Reflecting on the journey, Tamara said it was just not in her to give up, as she clung dearly to the hope of having a baby, and knew it would happen to her someday.

“I'm not going to say I wasn't sad, but I never dwelled on it, because if I did then I couldn't have got past it,” she said triumphantly. “And because of how my husband is, he helped me not to stay sad. He helped me to move past it.”

Without the love and support of her spouse, Tamara says she could not have got past the loss of any of her pregnancies.

“And my family and friends, especially my close friend, who is now my son's godmother, and my parents, I could not have got through it without them,” she said.

“My manager was also very understanding and supportive; because I had to take a lot of time off each time I got pregnant.”

Tamara decided to share her story so that it may inspire other women who may have had miscarriages and feel hopeless and alone.

“I think it's something that is very common, but we don't talk about it,” she said. “Just don't lose hope, because it [success] can happen.”

Though she understands that not all women will be able to travel to find help, she also urged them to seek out alternative opinions and treatment if one doctor or method isn't working.

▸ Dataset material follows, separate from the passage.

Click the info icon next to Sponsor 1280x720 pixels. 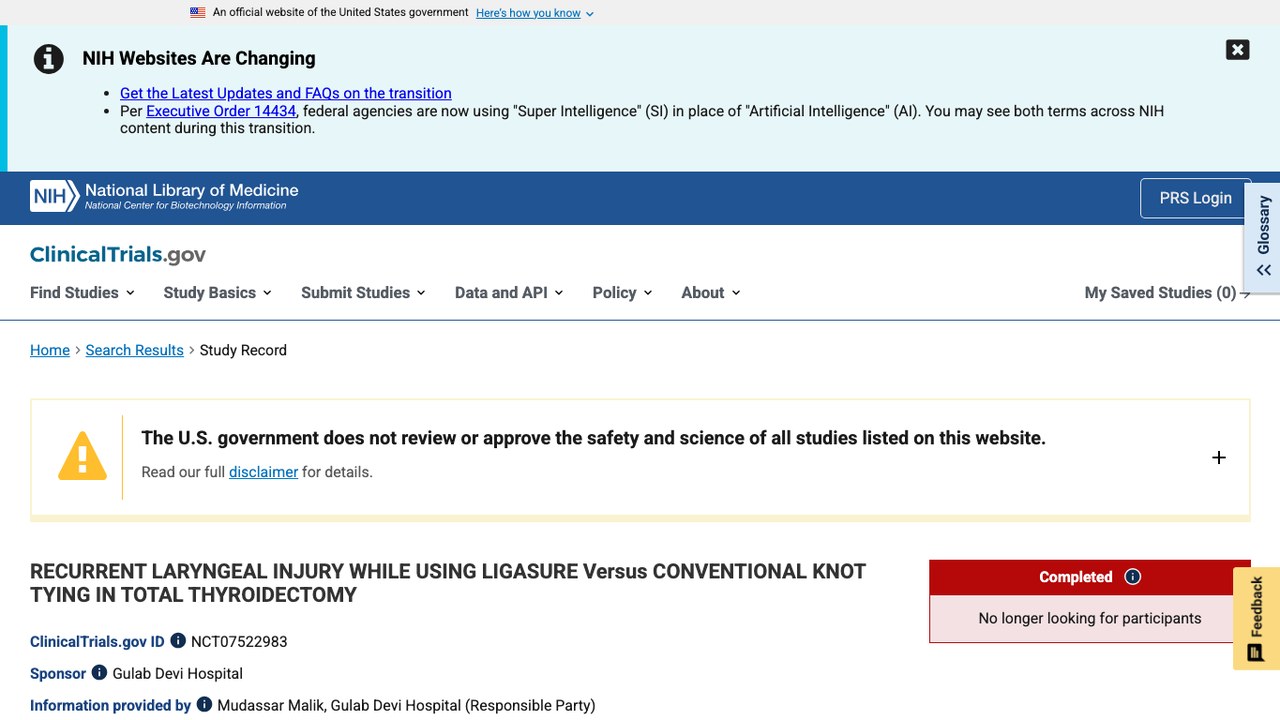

“It doesn't make sense to keep trying the same thing if it's not producing the results,” she said.

Although she wanted a large family, now at 33 Tamara is not sure whether she wants to try again for another child. Though she believes her journey was for a purpose, she does not wish it on anyone.

“Just to hold up your head and to say to somebody, 'Oh, the baby didn't make it', is rough, and to go through that repeatedly for each pregnancy, it's a lot. I used to ask God 'Why me?'” she said.

She added: “The love and affection that I have for my son now, it takes away all the pain that I went through. He is now nine months old and is cruising. He is very active, and I don't feel as if I missed out on anything with him.”